Première monographie d'Eva Evrard, auteure d'une œuvre minimaliste qui mobilise l'objet-livre, la sculpture et l'installation pour explorer la question des corps. Un projet artistique caractérisé par sa polysémie formelle, fruit de l'influence de l'art conceptuel américain et du renouveau du mouvement Arts & Crafts.

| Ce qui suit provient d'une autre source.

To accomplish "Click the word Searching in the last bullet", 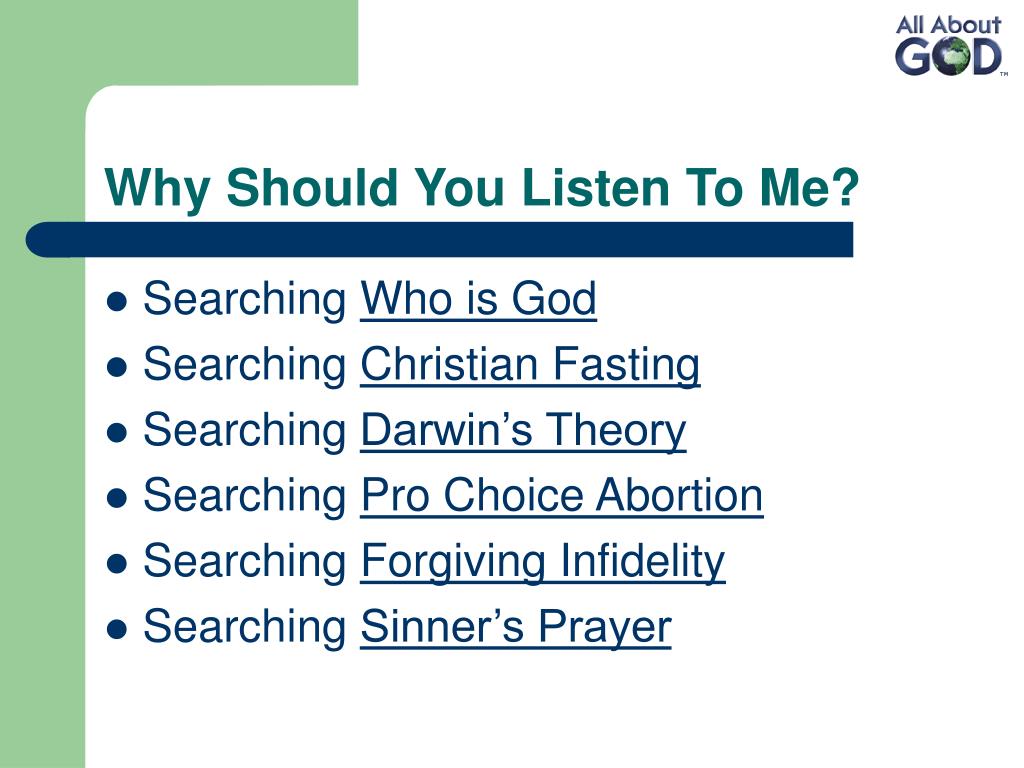I will pyautogui.click(x=245, y=627).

L'œuvre d'Eva Evrard n'est pas facile d'accès. D'emblée, par la prédominance de sa blancheur, par la rigueur de sa forme, par ses architectures dépouillées, elle met à distance celui qui la regarde. Elle intime de faire silence, plutôt que d'exiger. Et si l'on accepte de se dénuder soi-même, si l'on accepte d'être aussi vulnérable et fragile que l'œuvre elle-même, alors elle révèle une profonde complexité, celle du corps – social, politique, amoureux – celle de l'absence de ce corps, de la pensée, de la vie ; celle aussi de la lutte de ce corps pour exister, envers et contre tout, de se dire, de ne pas disparaître.

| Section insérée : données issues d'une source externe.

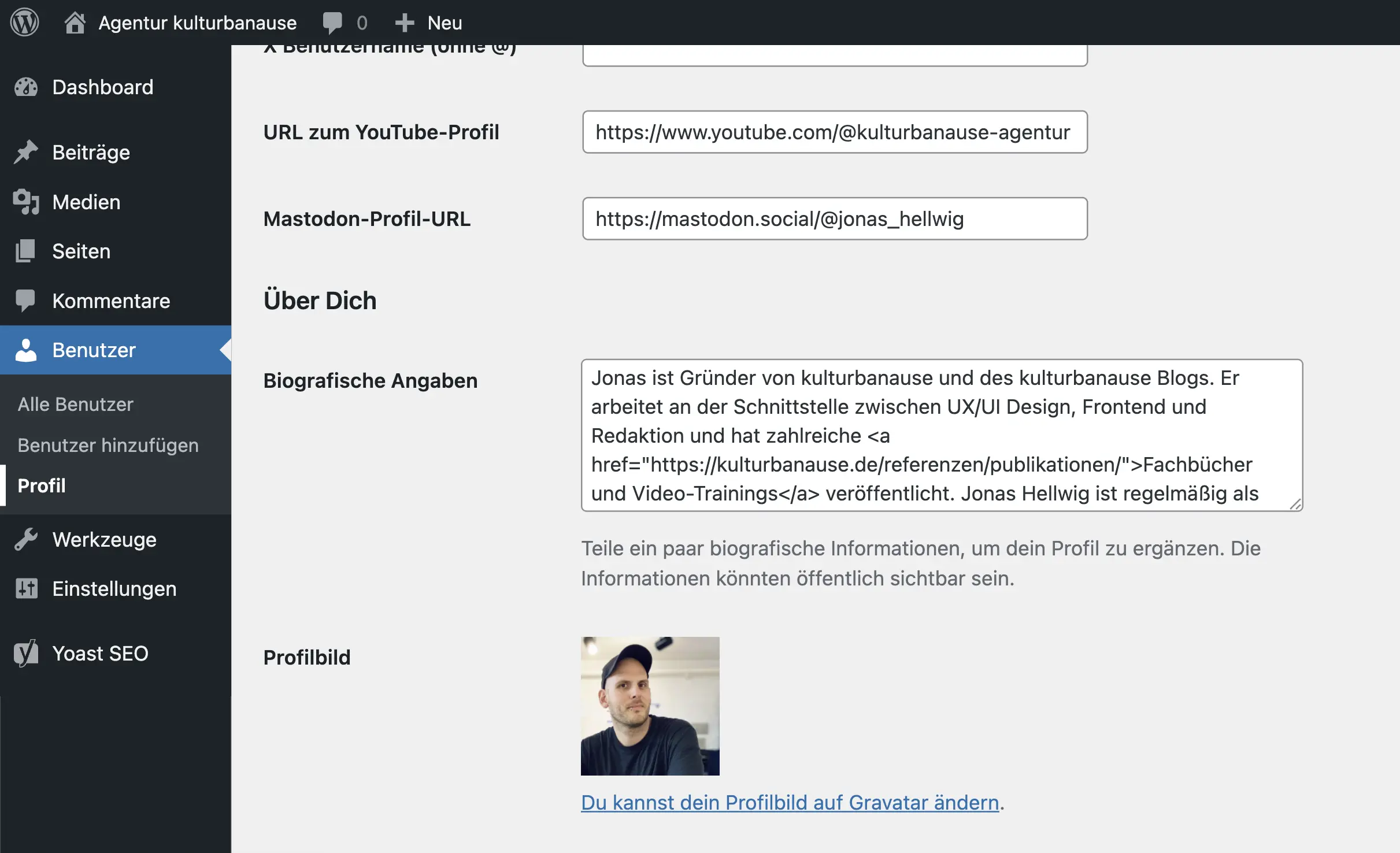Open the comments bubble icon in admin bar
The image size is (1400, 853).
pyautogui.click(x=332, y=23)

Sous l'apparence sage et fragile du papier, sous l'écriture fine et les gestes précis, voilà donc ce qui se trame. Un conflit permanent, et pourtant presque invisible par son minimalisme ; une violence inouïe, et cependant presque inaudible, comme toutes ces bouches ouvertes, figées dans les murs, et dont pas un son, pas une parole, ne jaillit. Ce qui se joue, dans chaque œuvre, et par un jeu subtil de correspondances entre elles, c'est l'histoire contemporaine de notre monde, et des corps qui sont pris dans ses rouages ; c'est la menace existentielle d'une possible et totale disparition ; c'est de devenir traces, ossements fossilisés, monuments hermétiques d'une humanité perdue, reproduits à l'échelle.

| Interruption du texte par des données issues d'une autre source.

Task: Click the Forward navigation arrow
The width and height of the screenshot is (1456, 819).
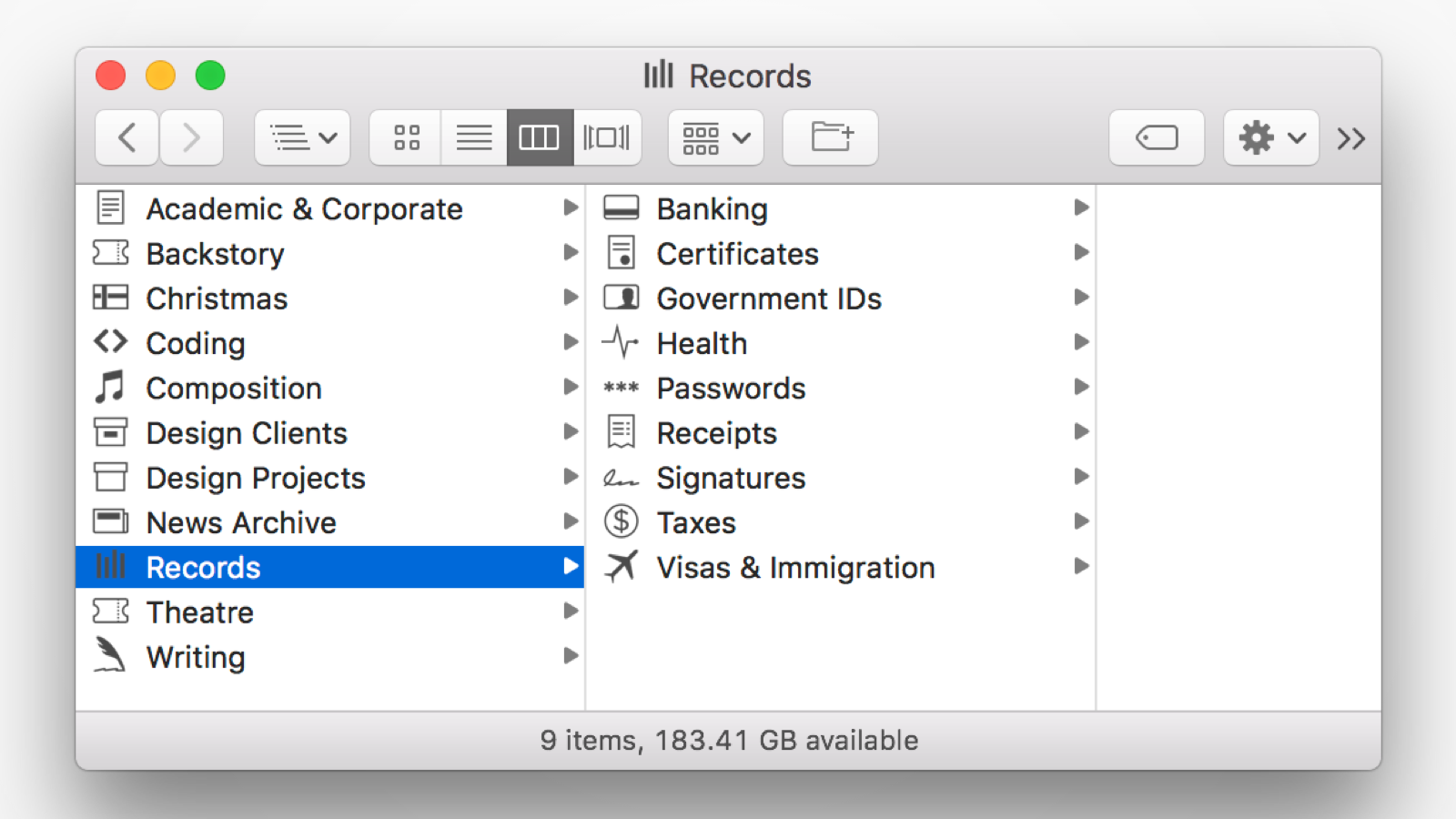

Pour comprendre cette œuvre, son rapport au livre et sa polysémie formelle, il faut revenir en arrière, dans le creuset du 20e siècle où se dessinent, presque en miroir l'un de l'autre, deux grands courants artistiques, particulièrement dans les années 60 et 70 : d'une part, le développement de l'art conceptuel américain de John Barry à
Lawrence Weiner, et sa fascination pour le mot imprimé, l'espace négatif ; et d'autre part le renouveau du courant Arts & Crafts qui, avec des artistes comme
Louise Bourgeois, recycle des pratiques d'arts considérés à l'époque comme mineurs (tissage, céramique, etc.) pour développer un propos artistique.
Hadelin Feront
Eva Evrard (née en 1984 à Marchin, vit et travaille à Bruxelles) est une artiste belge. Elle est diplômée de l'École Nationale Supérieure des Arts Visuels de La Cambre où elle a étudié la
typographie avant d'explorer la forme-livre, la
sculpture et l'installation. Son travail est une réflexion précise et méticuleuse sur la forme et combine
minimalisme, sculpture et
pensée conceptuelle. En parallèle à ses activités de plasticienne, elle enseigne dans plusieurs Écoles Supérieures des Arts (La Cambre à Bruxelles, Arts2 à Mons et à l'ESA de Liège).